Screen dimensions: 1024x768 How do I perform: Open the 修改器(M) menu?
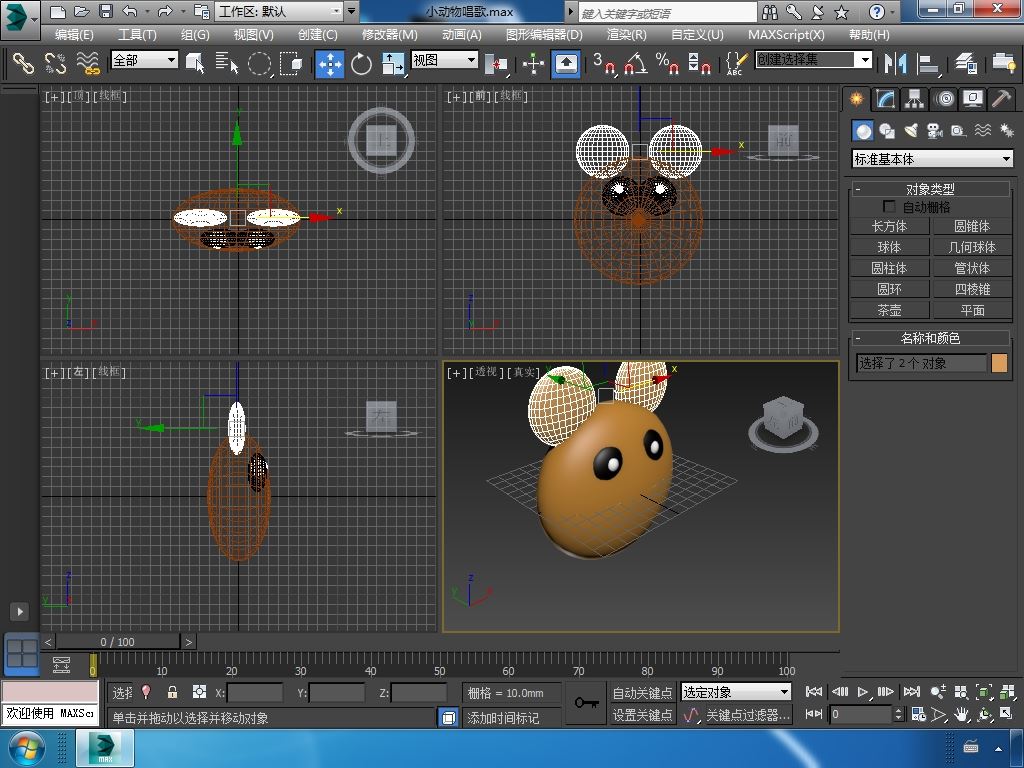[389, 34]
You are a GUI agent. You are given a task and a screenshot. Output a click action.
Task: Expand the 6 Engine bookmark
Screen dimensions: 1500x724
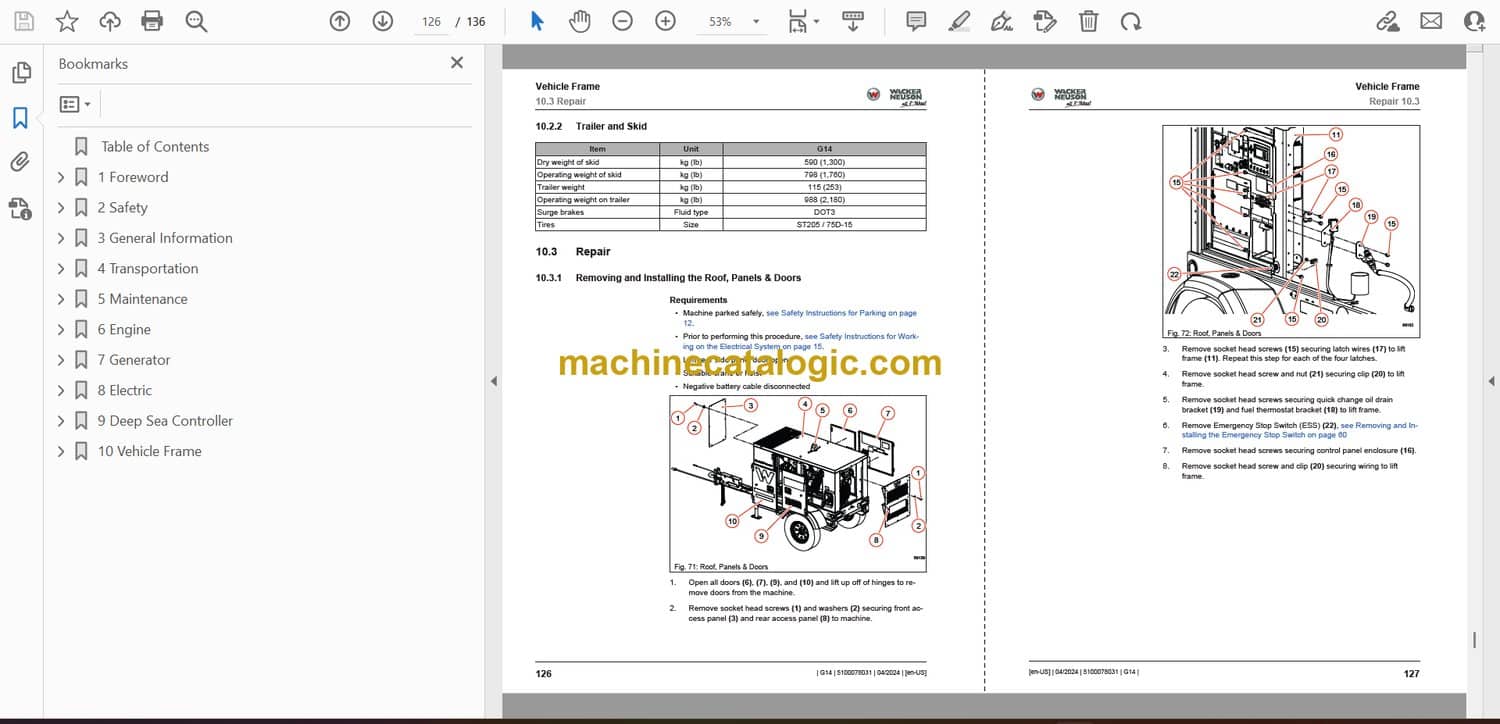61,330
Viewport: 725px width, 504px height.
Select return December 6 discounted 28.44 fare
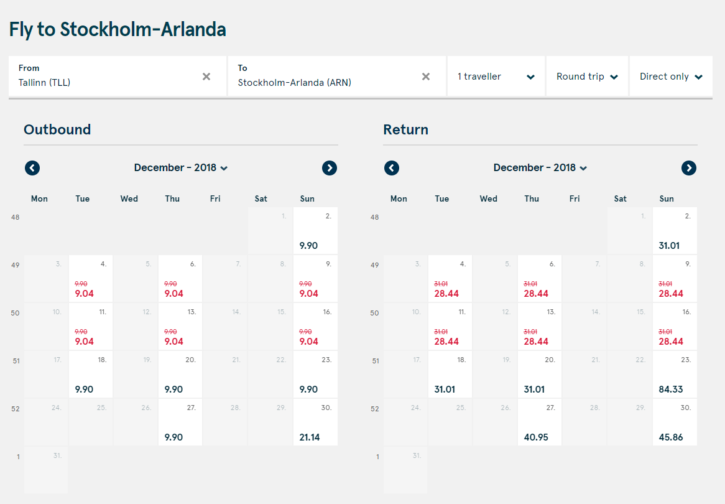[x=539, y=279]
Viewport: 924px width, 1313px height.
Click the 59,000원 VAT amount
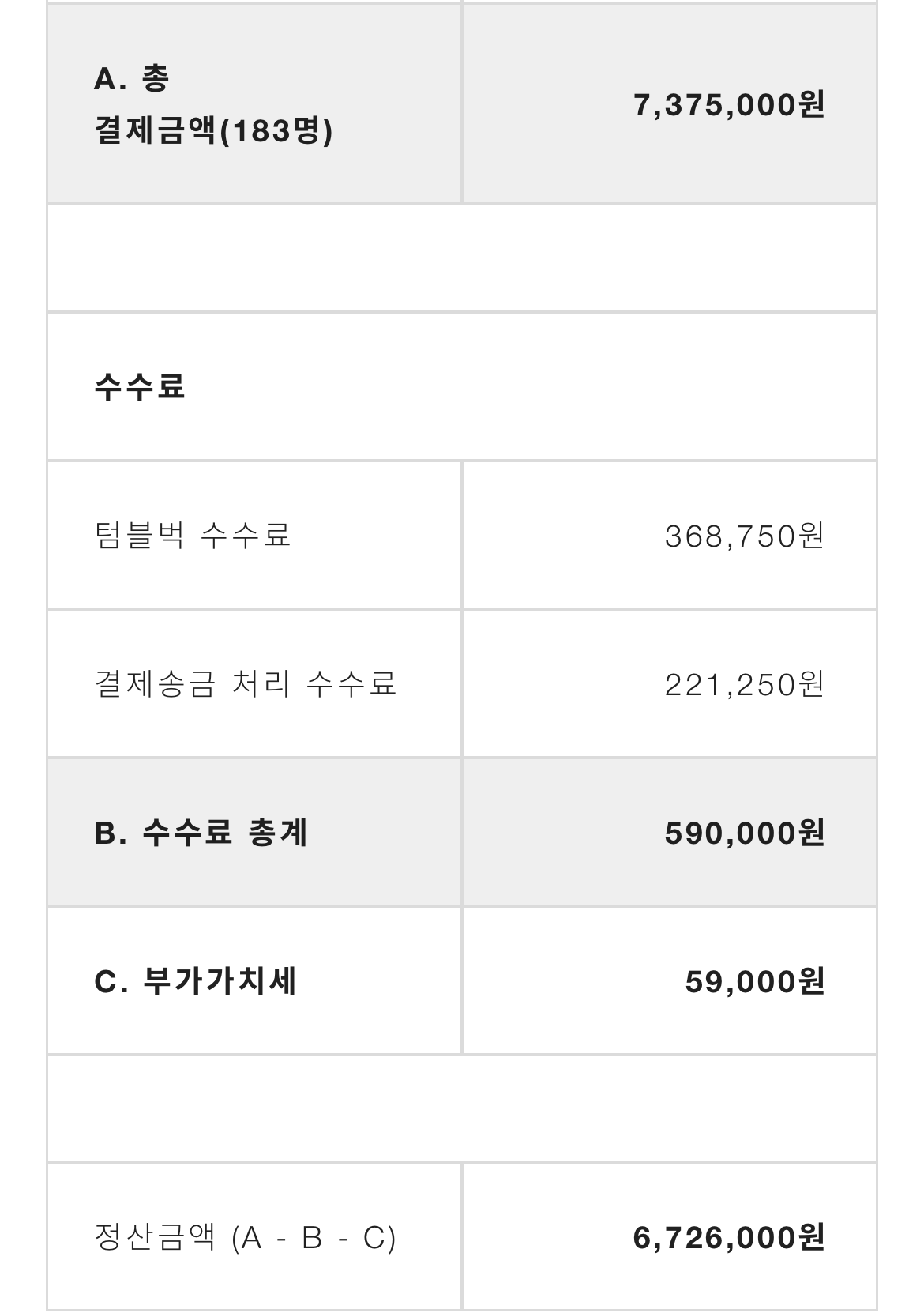[755, 981]
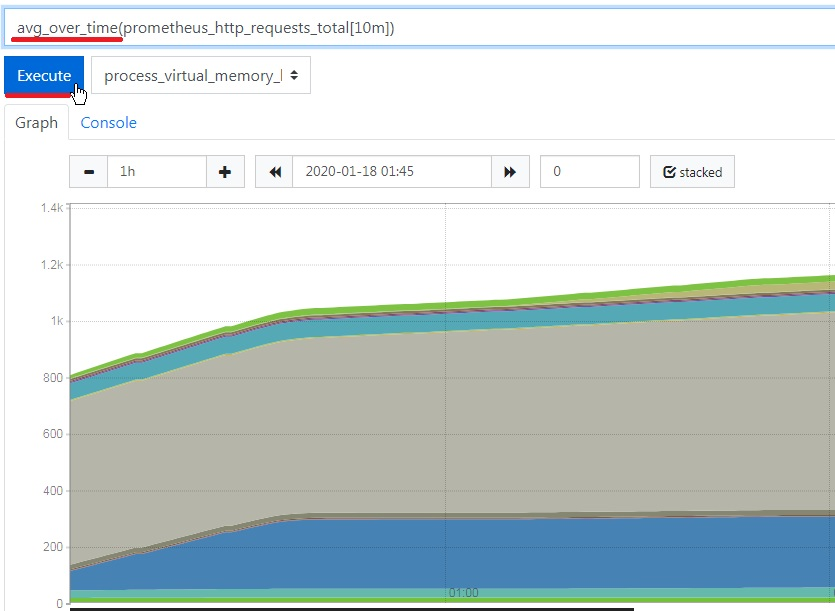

===============

Omit pictures and output the listing exactly.

Screen dimensions: 1024x768 How do I perform: Open the 修改器(M) menu?
[389, 34]
You are a GUI agent. You are given a task and a screenshot. Output a click action.
Task: Expand the 6 Engine bookmark
Screen dimensions: 1500x724
61,330
Viewport: 725px width, 504px height.
Select return December 6 discounted 28.44 fare
[x=539, y=279]
Viewport: 924px width, 1313px height.
Click the 59,000원 VAT amount
[755, 981]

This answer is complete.